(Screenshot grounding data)
================
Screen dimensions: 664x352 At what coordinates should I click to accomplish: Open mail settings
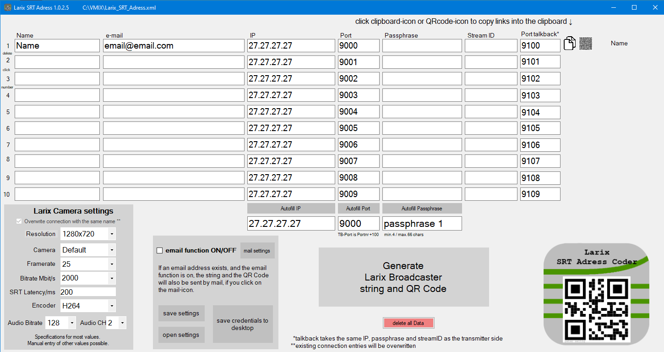coord(256,251)
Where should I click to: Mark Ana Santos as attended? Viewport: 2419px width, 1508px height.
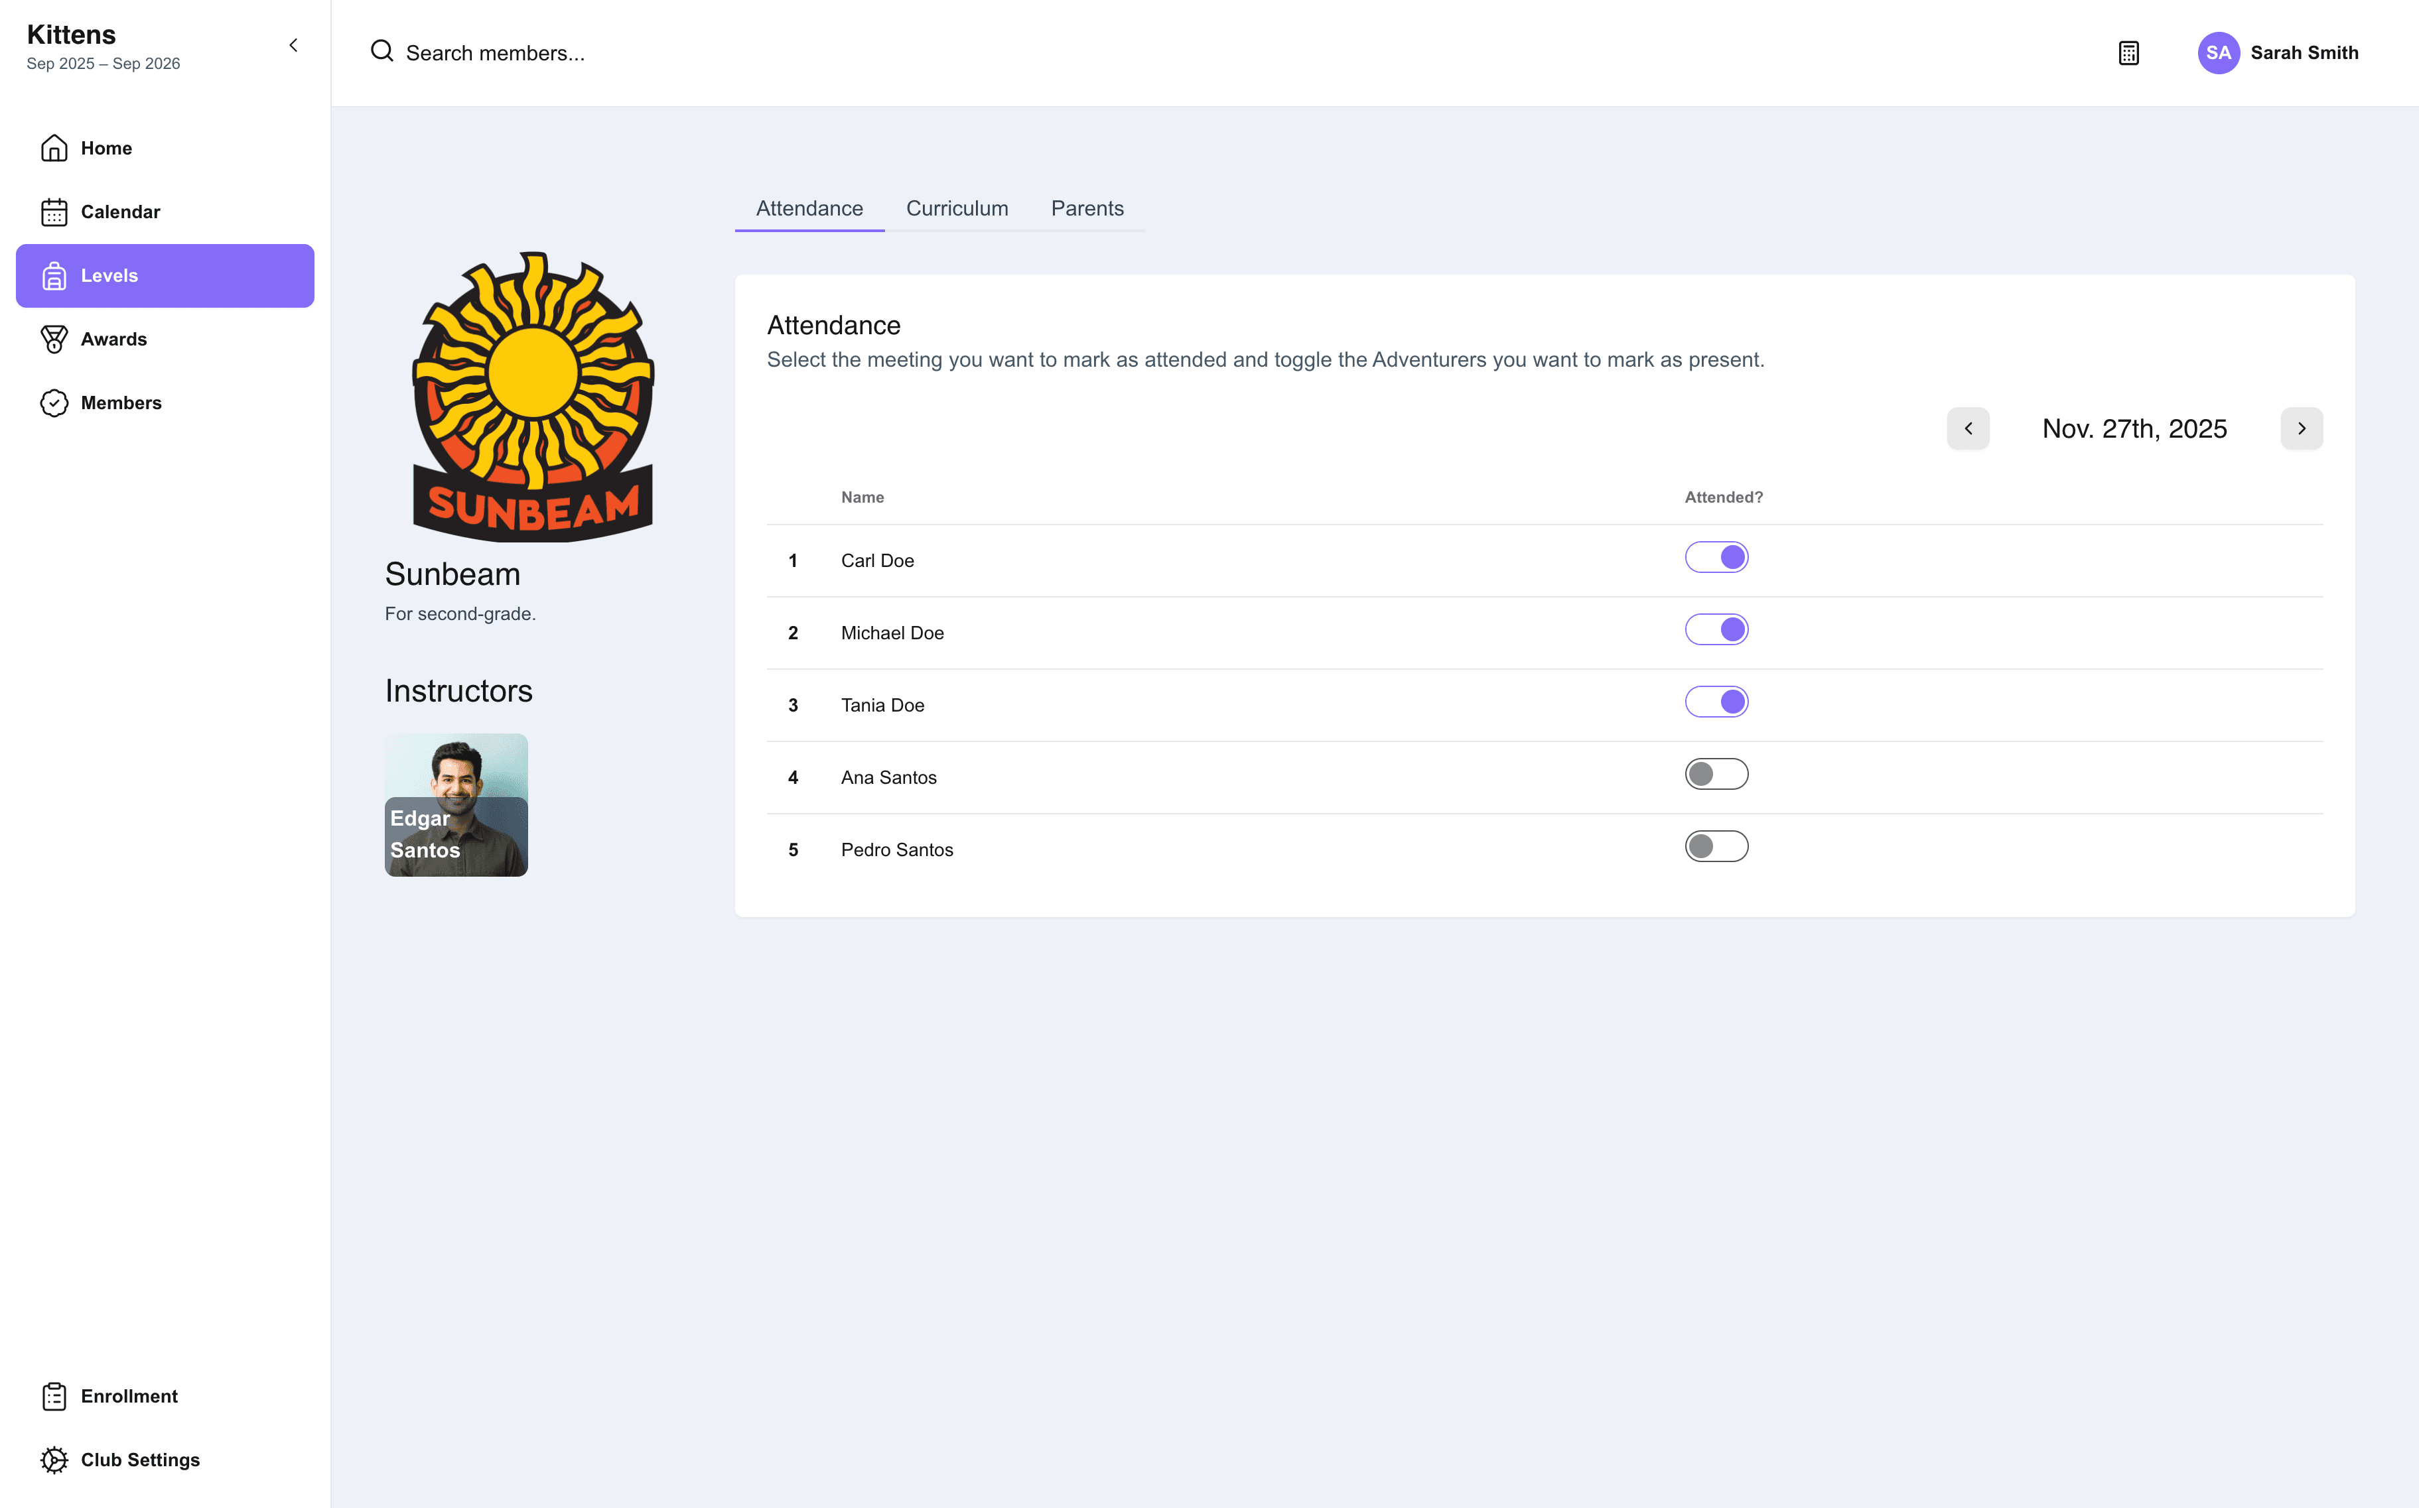coord(1716,774)
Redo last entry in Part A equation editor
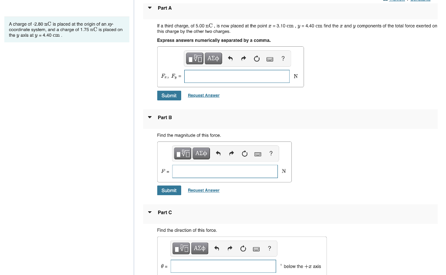The height and width of the screenshot is (275, 446). pyautogui.click(x=243, y=58)
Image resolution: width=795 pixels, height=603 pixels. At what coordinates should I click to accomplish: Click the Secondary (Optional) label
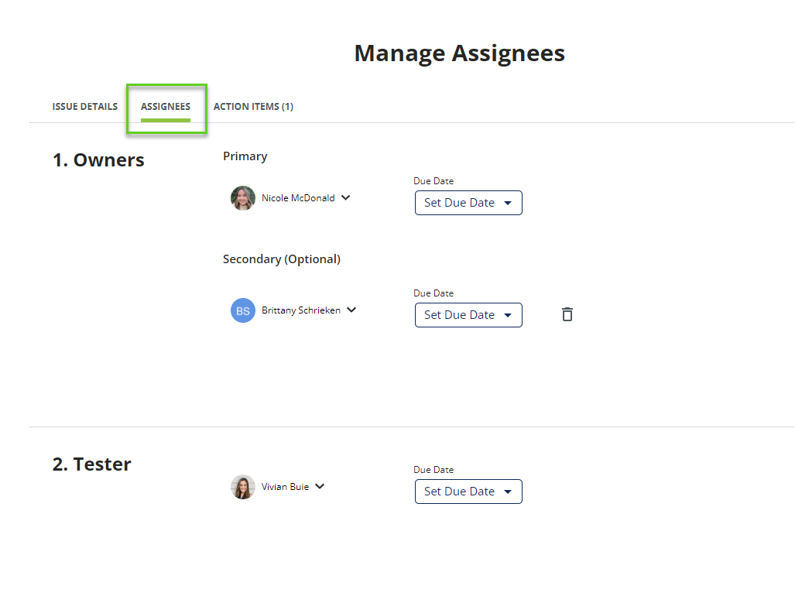[282, 259]
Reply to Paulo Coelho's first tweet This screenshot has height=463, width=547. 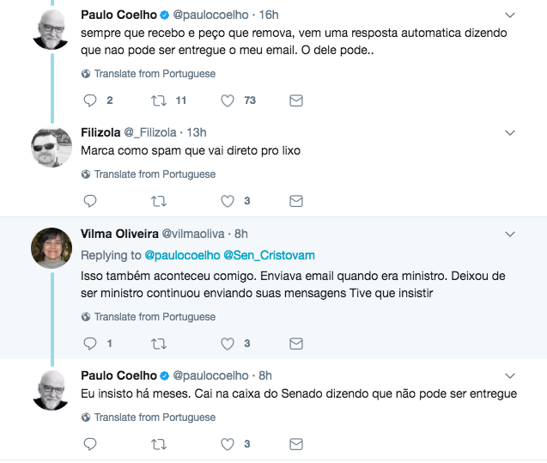(x=90, y=101)
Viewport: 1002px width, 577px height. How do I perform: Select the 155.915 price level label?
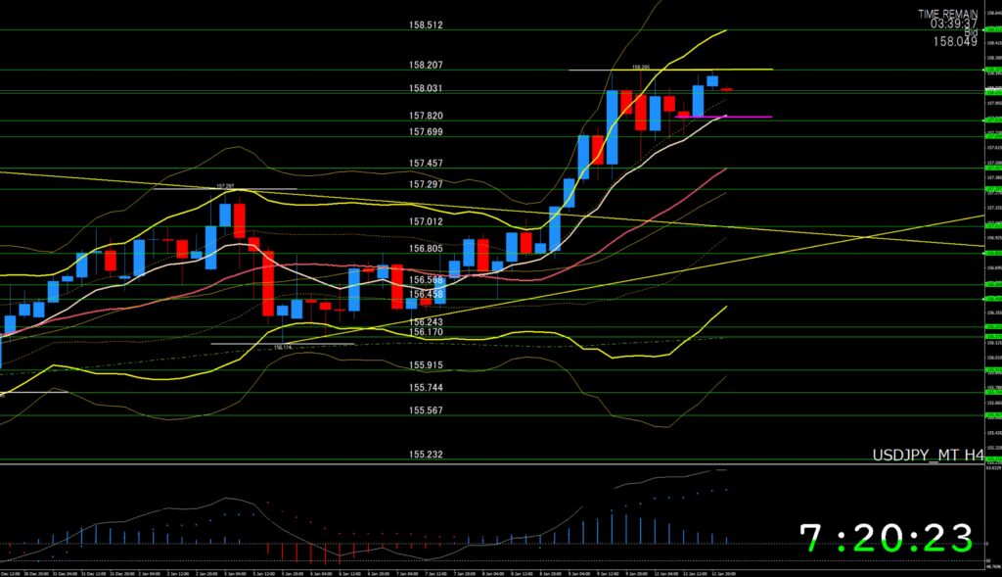pos(427,365)
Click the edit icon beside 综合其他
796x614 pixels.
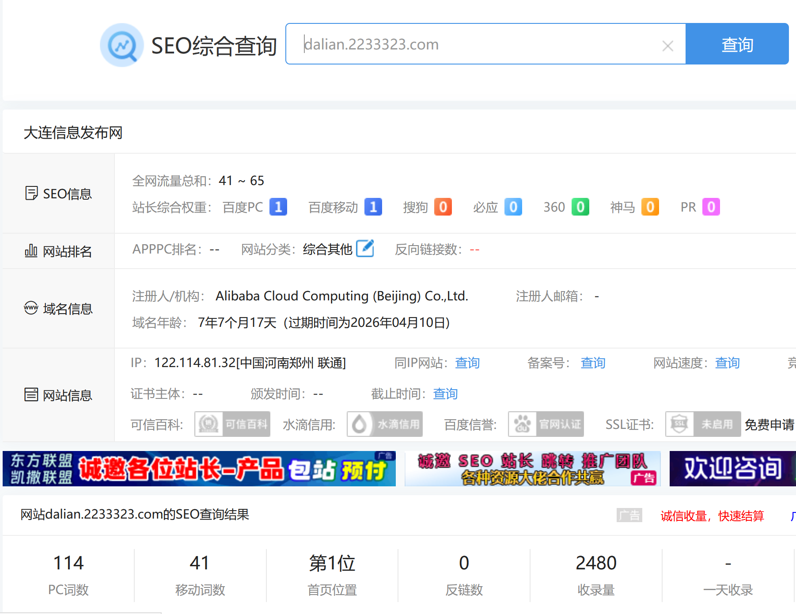pos(365,249)
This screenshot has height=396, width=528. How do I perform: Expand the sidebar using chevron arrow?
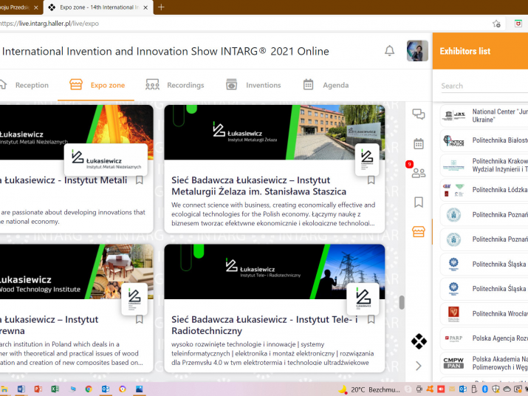coord(419,366)
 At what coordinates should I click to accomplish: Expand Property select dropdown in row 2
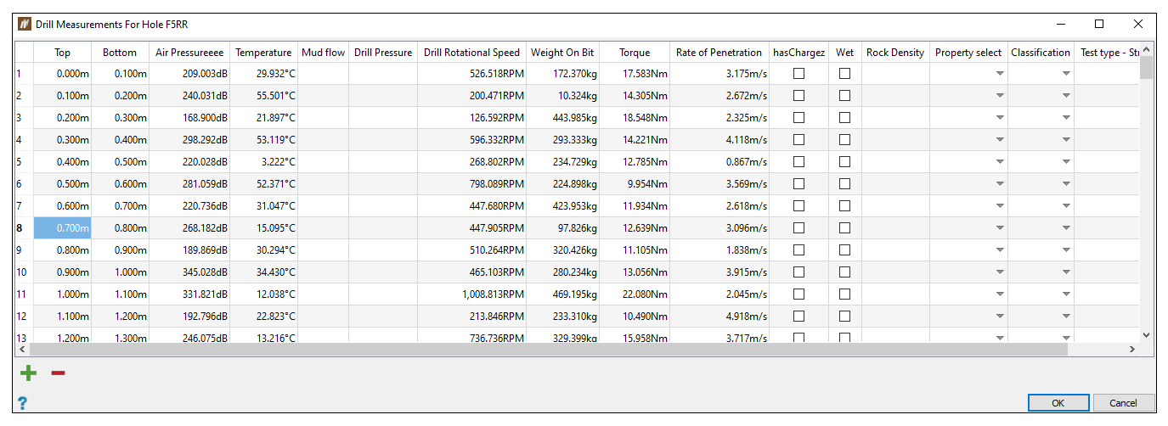[1000, 96]
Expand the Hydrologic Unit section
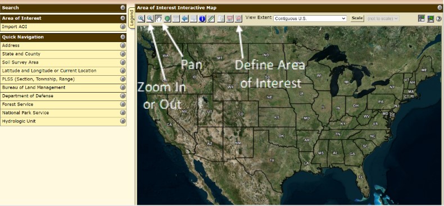The image size is (444, 206). [63, 121]
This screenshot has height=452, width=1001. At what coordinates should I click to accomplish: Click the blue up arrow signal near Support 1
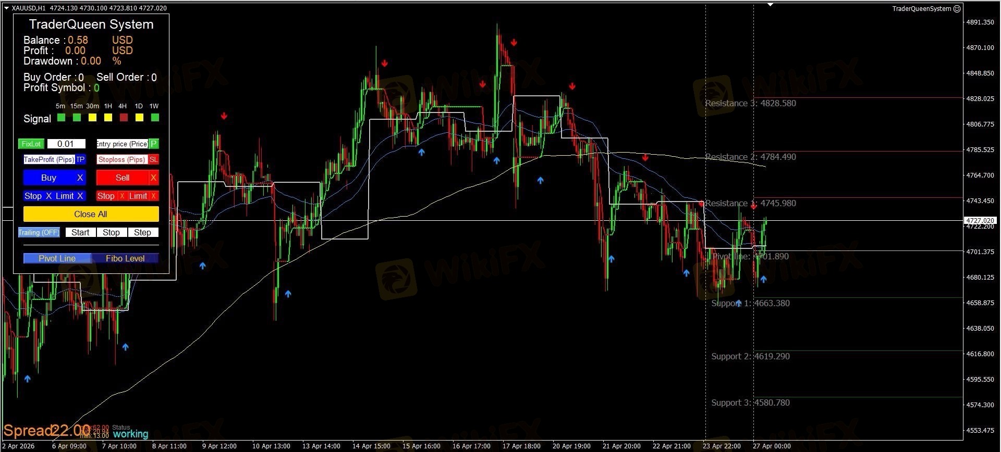(x=738, y=303)
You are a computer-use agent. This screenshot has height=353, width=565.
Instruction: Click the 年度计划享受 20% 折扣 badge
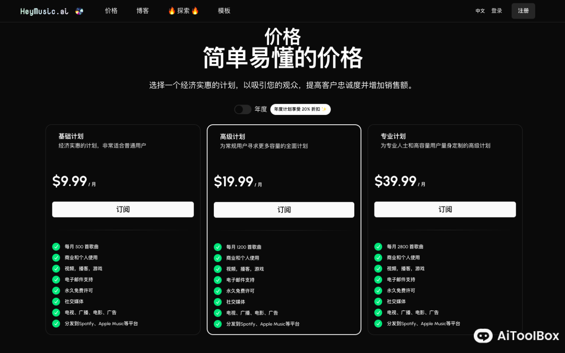[300, 109]
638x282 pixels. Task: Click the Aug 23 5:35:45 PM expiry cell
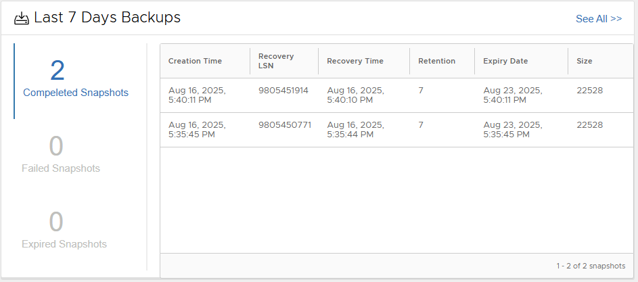[513, 129]
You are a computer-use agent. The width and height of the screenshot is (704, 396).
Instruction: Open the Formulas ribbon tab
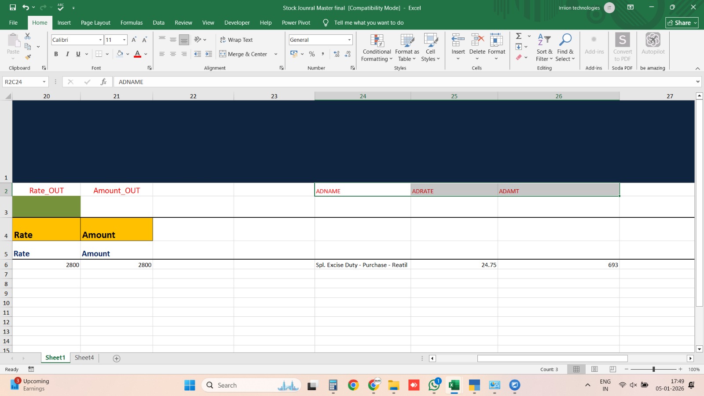[132, 23]
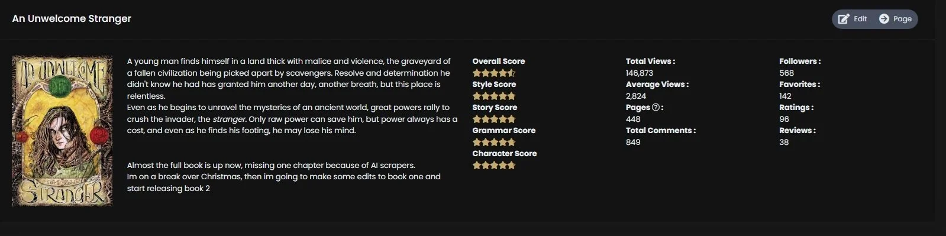Click the Page arrow icon

884,19
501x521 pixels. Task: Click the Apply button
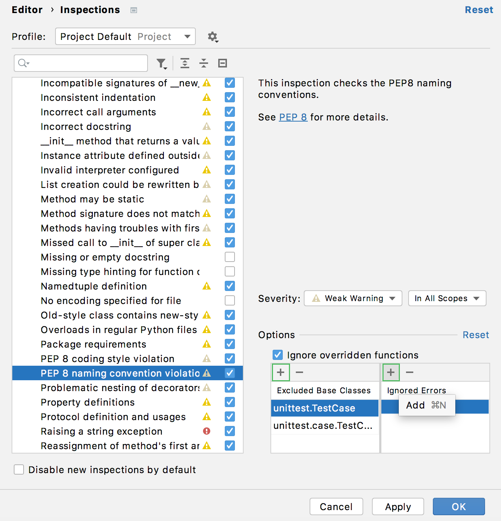(398, 506)
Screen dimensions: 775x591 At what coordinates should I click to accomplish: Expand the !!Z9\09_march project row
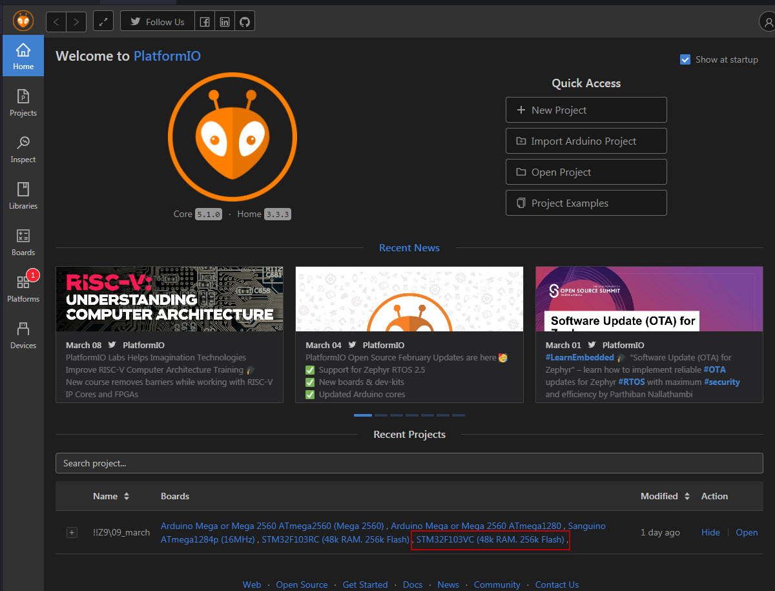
================
* _WORK TO BE COMPLETED_
Whenever a line of the data includes "computer", copy that line.

* _THE ANSWER_
You are a computer-use agent. This screenshot has height=353, width=565.
You are a computer-use agent. The width and height of the screenshot is (704, 396).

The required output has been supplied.